Concernant le projet de loi en lui-même, ce dernier évoque un «régime juridique propre au loup, qui sécurise les arrêtés et les décisions prises en la matière». Plus étonnant, il précise aussi que «la prédation ne concerne pas que le loup», mentionnant les cas des ours bruns – dont les dégâts sur les troupeaux dans les Pyrénées sont pourtant stables depuis 2018 – et des vautours. Ces oiseaux sont des charognards, qui se nourrissent principalement d’animaux morts, mais certain·es agriculteur·ices les accusent parfois d’attaques de troupeaux (notre article).

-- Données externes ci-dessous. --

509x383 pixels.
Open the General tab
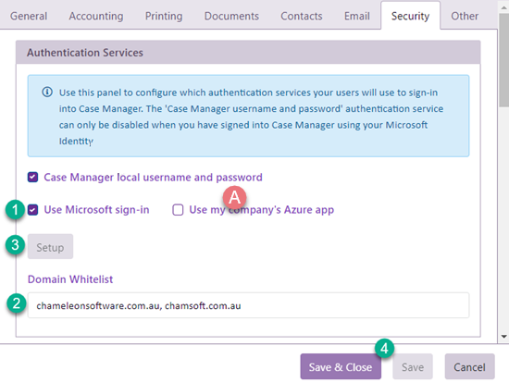click(x=29, y=16)
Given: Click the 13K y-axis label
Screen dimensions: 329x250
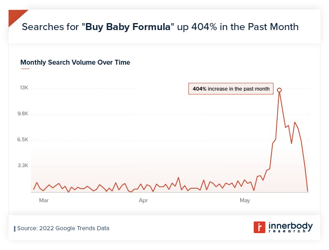Looking at the screenshot, I should coord(24,88).
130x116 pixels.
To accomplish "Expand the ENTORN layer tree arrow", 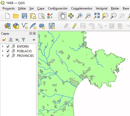I will (3, 46).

«Moyens de production» : vers un retour de l’acétamipride ?
Dernière partie, plus large et plus floue : les «moyens de production», sur lesquels le gouvernement n’a pas donné plus de détails pour le moment. «Par “moyens de production”, on comprend bien que cela ouvre de nouveau la porte à la question des pesticides, et particulièrement de la possibilité de réautoriser l’utilisation de l’insecticide néonicotinoïde acétamipride», estime l’association de lutte contre les polluants chimiques Générations futures.

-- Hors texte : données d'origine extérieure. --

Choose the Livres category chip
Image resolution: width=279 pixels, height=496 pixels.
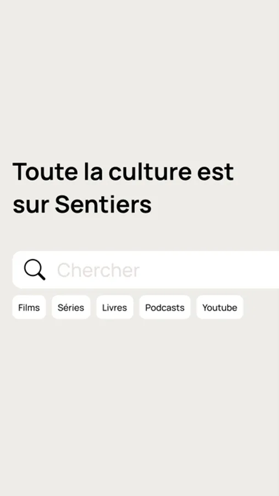pyautogui.click(x=114, y=308)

Le retour de ce pesticide interdit en France était au cœur de la loi Duplomb, mais il avait finalement été censuré par le Conseil constitutionnel. Le ministère de l’agriculture rappelle que les parlementaires sont «libres» de proposer un nouveau texte conforme aux conclusions des «Sages». En revanche, il ne se prononce pas sur la présence de cette mesure dans le projet de loi à venir : «Aucun sujet n’est interdit.»
En dehors du projet de loi annoncé, le gouvernement a également rappelé son plan fiscal de 300 millions d’euros pour l’agriculture, intégré au projet de budget 2026 en discussion au Parlement : triplement du fonds hydraulique, aides pour les grandes cultures ou la viticulture… En plus des mesures immédiates sur l’eau, il demande également aux préfet·es de «mobiliser pleinement» les «possibilités de dérogation» à la réglementation européenne sur les nitrates. Cette dernière vise à lutter contre la pollution des eaux liée, notamment, aux épandages d’engrais.